[Data excerpts]
:::
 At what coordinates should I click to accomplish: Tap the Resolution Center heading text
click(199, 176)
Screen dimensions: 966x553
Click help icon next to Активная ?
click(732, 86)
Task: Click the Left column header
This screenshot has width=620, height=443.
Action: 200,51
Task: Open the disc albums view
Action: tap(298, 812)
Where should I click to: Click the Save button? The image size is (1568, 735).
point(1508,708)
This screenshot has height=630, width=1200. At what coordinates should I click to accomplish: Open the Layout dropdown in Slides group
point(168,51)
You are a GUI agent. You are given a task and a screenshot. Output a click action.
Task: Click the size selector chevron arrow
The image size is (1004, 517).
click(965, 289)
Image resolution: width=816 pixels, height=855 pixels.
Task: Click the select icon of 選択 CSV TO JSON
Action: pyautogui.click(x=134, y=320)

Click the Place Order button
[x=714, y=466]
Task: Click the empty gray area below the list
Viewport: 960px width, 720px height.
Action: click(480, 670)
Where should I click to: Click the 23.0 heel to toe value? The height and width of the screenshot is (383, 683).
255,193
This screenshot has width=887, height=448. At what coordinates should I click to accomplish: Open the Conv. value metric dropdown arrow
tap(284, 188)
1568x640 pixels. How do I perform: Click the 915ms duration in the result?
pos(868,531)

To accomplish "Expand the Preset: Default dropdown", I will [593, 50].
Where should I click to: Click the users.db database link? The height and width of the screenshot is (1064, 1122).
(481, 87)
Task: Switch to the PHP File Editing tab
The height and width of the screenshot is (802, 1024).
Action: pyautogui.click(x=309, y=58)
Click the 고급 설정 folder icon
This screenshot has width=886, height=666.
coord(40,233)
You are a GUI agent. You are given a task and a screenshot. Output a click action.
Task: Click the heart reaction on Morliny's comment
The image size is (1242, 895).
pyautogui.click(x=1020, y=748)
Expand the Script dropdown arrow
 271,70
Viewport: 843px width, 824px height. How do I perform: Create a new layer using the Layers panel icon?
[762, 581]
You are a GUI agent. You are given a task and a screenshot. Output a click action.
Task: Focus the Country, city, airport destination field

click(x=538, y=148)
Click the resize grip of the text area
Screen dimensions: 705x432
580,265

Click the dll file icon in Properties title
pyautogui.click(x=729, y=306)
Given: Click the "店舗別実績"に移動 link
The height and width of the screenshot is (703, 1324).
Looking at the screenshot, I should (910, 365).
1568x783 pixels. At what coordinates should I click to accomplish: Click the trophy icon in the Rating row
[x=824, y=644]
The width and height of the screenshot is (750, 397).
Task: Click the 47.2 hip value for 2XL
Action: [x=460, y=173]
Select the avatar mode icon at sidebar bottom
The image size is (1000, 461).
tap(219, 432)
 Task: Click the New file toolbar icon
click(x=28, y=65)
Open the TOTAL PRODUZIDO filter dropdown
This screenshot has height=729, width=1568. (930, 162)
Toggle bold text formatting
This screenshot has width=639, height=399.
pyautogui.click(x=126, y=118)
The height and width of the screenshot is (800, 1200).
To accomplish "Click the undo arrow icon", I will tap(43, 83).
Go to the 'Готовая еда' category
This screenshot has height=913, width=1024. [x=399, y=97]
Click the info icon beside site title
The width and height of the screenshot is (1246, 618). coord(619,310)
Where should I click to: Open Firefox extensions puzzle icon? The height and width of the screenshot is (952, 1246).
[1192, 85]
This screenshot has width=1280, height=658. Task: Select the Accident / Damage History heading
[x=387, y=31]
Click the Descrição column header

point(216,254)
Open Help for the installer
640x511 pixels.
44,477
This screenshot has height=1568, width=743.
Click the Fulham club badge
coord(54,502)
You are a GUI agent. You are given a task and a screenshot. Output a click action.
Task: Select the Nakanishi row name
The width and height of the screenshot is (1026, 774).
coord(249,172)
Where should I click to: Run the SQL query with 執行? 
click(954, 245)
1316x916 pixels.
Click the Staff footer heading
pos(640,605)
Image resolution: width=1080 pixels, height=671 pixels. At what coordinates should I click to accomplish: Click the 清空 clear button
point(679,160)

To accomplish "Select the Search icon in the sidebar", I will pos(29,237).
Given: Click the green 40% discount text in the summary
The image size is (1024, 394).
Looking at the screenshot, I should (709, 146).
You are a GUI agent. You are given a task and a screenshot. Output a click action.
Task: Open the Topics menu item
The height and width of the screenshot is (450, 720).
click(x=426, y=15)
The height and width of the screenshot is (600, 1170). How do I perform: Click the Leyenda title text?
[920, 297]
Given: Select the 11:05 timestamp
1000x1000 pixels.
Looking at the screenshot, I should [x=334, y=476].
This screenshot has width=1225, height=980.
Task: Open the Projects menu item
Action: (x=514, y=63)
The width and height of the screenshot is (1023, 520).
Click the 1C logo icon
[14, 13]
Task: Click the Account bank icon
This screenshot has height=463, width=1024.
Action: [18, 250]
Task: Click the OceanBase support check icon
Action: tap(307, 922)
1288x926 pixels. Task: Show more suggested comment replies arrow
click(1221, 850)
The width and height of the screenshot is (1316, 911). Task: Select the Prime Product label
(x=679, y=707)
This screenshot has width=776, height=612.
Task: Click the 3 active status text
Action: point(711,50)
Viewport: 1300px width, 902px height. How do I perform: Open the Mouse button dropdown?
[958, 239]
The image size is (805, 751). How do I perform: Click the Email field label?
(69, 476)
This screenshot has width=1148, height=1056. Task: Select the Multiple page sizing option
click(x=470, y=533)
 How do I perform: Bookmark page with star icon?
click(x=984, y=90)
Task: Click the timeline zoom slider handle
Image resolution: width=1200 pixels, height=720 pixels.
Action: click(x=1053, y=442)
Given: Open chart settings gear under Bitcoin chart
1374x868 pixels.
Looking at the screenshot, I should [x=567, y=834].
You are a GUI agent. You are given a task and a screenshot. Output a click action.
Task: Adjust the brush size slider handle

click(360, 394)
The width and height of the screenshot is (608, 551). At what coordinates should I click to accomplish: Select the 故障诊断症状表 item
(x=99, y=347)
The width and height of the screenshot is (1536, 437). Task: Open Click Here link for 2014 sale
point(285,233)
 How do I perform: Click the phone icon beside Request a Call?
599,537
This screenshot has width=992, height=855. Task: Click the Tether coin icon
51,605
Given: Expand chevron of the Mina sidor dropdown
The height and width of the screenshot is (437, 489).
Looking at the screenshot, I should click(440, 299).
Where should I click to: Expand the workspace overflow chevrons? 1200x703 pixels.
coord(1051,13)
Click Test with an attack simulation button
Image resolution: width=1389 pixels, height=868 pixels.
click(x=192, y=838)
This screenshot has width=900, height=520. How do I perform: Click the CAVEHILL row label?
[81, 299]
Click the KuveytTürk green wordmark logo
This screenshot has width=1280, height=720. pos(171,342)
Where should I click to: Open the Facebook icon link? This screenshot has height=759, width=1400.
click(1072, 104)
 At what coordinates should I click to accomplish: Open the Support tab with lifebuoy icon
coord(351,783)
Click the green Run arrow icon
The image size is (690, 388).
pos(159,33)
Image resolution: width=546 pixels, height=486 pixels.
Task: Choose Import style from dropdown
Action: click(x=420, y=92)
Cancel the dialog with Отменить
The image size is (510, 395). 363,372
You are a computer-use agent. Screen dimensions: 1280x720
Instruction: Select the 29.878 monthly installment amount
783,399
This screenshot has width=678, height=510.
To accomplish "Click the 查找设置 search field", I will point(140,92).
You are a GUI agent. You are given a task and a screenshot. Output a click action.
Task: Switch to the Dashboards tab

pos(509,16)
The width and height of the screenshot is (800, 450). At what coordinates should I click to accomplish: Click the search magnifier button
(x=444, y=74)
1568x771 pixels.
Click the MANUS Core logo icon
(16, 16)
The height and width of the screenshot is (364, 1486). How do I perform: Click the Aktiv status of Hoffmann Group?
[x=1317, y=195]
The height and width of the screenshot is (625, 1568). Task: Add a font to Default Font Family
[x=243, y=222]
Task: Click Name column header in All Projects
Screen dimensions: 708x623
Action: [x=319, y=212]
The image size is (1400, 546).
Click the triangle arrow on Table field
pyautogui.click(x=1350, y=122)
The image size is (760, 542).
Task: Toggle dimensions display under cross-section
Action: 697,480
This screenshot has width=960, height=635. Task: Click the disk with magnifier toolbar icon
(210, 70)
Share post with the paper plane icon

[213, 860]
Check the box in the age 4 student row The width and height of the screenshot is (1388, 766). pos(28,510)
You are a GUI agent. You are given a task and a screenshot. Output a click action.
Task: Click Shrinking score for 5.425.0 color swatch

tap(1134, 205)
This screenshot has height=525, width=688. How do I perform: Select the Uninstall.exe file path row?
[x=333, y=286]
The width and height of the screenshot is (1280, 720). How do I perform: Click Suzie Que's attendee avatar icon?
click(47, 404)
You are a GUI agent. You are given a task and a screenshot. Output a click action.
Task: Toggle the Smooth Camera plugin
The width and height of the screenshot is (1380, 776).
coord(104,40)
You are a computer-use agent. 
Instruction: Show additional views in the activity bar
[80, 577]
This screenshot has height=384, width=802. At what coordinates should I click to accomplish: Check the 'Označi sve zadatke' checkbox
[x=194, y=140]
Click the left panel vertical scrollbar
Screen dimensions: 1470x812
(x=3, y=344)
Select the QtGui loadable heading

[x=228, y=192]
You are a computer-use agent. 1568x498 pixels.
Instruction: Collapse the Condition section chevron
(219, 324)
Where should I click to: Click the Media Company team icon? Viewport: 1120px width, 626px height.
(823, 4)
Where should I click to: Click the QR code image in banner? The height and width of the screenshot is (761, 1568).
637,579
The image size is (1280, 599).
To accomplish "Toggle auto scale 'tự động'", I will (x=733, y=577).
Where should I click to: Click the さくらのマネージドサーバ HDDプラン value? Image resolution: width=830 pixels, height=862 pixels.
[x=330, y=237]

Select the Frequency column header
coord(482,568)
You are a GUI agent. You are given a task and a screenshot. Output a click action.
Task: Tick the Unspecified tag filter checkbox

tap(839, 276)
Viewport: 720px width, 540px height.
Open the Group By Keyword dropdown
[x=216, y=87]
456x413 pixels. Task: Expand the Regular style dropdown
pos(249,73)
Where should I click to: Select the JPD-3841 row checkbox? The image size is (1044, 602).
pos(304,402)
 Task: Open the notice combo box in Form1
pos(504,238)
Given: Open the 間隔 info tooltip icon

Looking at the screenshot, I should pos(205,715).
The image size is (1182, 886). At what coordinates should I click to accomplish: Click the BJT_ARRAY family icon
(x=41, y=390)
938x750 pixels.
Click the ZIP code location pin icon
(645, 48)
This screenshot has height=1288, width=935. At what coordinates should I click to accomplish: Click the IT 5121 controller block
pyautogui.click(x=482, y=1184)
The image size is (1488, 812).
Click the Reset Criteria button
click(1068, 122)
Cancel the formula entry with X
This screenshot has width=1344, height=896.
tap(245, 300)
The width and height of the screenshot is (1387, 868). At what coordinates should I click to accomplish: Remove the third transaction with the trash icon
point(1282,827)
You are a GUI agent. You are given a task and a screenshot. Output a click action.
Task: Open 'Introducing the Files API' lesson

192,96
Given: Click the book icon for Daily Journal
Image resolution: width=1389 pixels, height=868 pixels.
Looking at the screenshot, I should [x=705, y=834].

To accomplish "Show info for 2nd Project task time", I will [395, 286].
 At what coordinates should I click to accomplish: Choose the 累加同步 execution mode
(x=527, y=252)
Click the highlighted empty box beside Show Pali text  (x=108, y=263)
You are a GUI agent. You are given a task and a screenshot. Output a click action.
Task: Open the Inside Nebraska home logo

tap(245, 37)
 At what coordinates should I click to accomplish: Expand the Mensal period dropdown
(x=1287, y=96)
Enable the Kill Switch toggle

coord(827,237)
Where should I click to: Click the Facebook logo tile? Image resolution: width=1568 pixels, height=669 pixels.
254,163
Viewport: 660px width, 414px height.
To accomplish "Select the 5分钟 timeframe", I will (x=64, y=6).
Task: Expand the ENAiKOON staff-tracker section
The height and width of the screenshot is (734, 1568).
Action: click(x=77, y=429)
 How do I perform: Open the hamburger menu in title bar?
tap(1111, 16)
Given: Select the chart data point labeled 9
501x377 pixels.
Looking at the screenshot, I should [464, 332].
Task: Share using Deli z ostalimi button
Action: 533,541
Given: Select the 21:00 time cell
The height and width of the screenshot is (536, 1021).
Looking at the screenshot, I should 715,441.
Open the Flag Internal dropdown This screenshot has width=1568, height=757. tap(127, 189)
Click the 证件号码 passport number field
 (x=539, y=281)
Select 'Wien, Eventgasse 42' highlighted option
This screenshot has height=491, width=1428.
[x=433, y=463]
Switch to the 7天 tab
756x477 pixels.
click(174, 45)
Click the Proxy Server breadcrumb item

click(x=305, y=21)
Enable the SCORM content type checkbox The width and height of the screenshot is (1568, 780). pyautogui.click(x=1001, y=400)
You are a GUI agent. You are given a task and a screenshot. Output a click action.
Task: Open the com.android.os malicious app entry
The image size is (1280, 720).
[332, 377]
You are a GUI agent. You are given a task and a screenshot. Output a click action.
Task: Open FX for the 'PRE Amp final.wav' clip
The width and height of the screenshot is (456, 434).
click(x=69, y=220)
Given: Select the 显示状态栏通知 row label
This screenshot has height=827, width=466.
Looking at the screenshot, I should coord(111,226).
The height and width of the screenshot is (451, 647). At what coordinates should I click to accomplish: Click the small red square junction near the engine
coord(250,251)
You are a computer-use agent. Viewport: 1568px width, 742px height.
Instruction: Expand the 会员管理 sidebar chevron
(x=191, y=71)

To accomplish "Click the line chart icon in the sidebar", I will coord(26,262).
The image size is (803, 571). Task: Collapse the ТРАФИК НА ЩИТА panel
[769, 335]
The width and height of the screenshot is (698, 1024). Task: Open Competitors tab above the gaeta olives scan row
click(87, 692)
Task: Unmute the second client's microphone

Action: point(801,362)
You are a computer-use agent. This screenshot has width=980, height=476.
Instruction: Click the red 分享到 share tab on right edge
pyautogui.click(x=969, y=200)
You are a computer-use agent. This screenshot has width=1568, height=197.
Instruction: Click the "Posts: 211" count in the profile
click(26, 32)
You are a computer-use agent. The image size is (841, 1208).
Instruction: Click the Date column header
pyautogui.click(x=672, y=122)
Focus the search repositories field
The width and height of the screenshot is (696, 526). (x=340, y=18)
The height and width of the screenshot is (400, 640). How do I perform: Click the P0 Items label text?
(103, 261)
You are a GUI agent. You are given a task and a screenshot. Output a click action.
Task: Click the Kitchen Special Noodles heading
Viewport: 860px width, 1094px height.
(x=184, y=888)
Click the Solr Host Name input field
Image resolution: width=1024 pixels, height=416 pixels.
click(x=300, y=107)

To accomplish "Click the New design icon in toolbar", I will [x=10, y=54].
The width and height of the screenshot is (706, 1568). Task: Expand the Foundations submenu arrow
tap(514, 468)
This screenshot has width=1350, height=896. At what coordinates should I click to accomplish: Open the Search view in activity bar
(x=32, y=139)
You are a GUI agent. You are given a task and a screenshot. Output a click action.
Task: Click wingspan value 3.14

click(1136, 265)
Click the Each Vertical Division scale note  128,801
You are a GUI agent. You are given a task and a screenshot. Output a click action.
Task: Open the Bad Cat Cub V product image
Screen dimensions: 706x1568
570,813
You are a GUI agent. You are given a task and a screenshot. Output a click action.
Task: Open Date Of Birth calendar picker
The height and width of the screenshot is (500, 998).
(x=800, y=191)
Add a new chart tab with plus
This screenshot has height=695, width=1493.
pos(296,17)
:::
In the entries above, find the line holding "How do I perform: Click the phone" and the line holding "Given: Expand chevron", then retype exactly those two lines and every line between them, and nothing else.

Output -
 How do I perform: Click the phone icon beside Request a Call?
599,537
This screenshot has width=992, height=855. Task: Click the Tether coin icon
51,605
Given: Expand chevron of the Mina sidor dropdown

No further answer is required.